No. 206 - sold Christie’s, London, 15 September 2004, lot 41.
No. 240 - From the collection of the Hon. Mrs Nellie Ionides, sold Sotheby's, Buxted Park, Sussex, 24 May 1971, lot 13, to Asprey.
No. 258 - The Collection of His Majesty the King, originally bought for the Duke of Clarence, Clarence House, subsequently moved to Windsor Castle and now in the Green Room at Frogmore House, Berkshire. (RCIN 30051).
No. ‘282’ – The present clock.

The Wedgwood and Jump mystery
The walking putto figures were originally commissioned by Benjamin Vulliamy (1747-1811) from William Duesbury’s Derby porcelain manufactory (William Duesbury II, 1763-96). These were originally modelled by John Deare (1759-98) and supplied from 1783, later remodelled, as with the present clock, with the addition of a modest sash, probably to conform with changes of taste, by Charles Peart (1759-98) and appeared from 1787 (Ledger and Smith, op. cit. p. 106). The present figures are uniquely each impressed WEDGWOOD to the underside of the feet and although conforming generally to the Peart models have various differences to dimensions and proportions.
Despite Vulliamy’s concern at the quality of the Derby production there is no known record of him approaching Wedgwood as an alternative source for these models of ‘boys’, despite using Wedgwood for their jasperware plaques during this period.

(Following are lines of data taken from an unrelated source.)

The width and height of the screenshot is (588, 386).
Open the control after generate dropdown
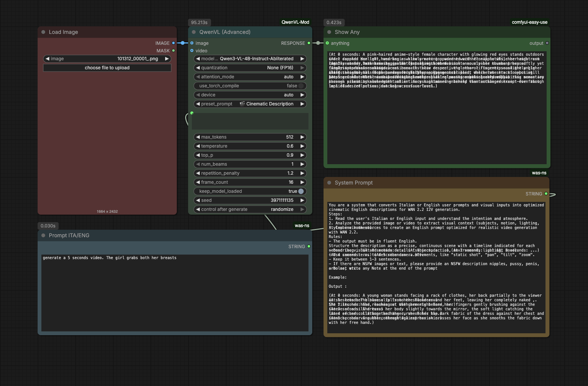250,209
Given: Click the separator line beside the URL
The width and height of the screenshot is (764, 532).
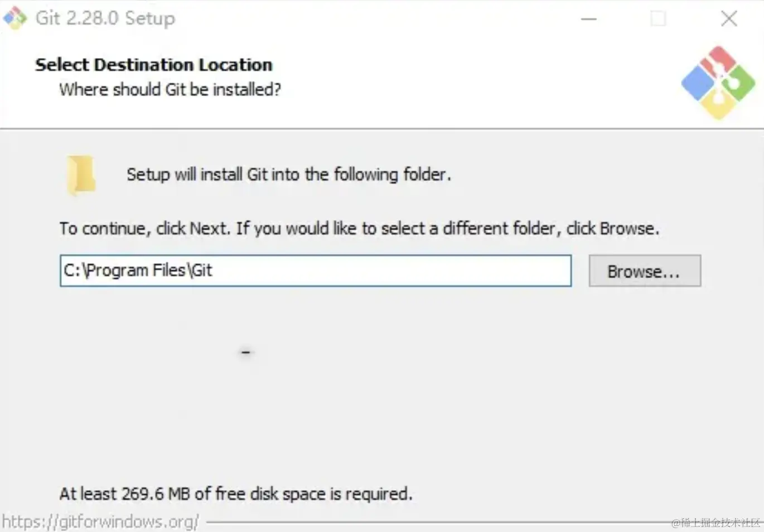Looking at the screenshot, I should [438, 523].
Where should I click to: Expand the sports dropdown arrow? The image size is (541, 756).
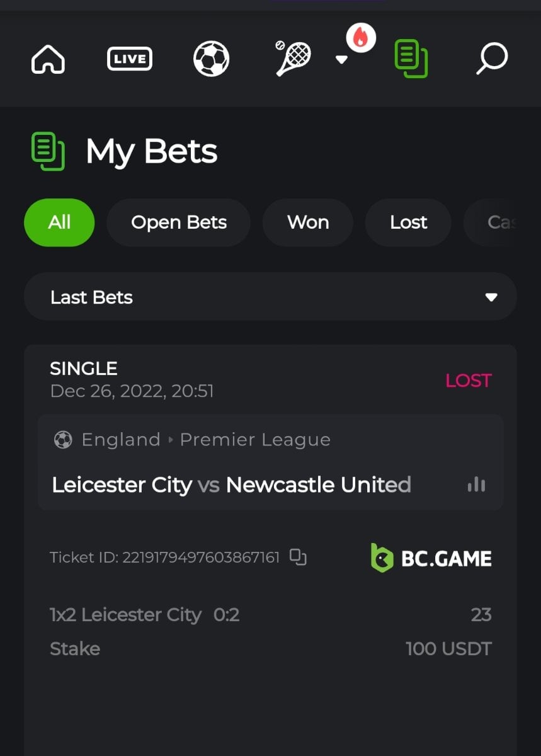pyautogui.click(x=341, y=60)
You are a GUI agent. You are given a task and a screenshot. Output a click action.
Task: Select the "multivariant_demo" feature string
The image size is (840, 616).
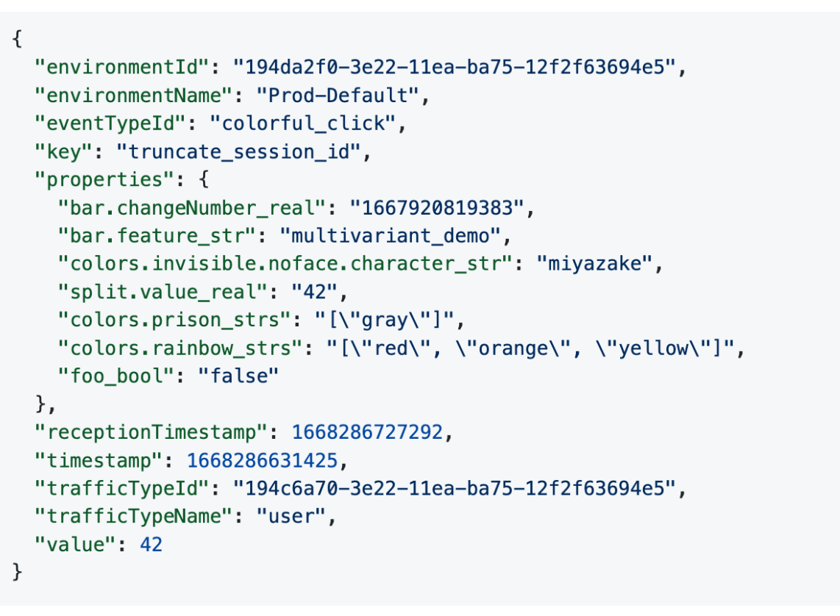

The ink number ‘282’ to the rear dust cover would conform to Vulliamy’s production of the 1790’s and the primary elements of the case (column, socle and plinth) would appear to date from this period. The Jump movement, of the traditional slender Vulliamy type, quite likely dates from after the 1850’s when, following the death of Benjamin Lewis Vulliamy (1780-1854), Joseph Jump and his brother Alfred set up business as ‘successors to Vulliamy’ at 1a Old Bond Street having been bequeathed lathes and other implements. The Jump family had a long association with Vulliamy; Richard Jump (b. 1785) working for Benjamin’s son Benjamin Lewis from 1812, his sons Richard and Joseph were apprenticed to Vulliamy in 1825 and 1827 respectively. The firm acquired the Royal Warrant in 1910 and ceased trading in 1934.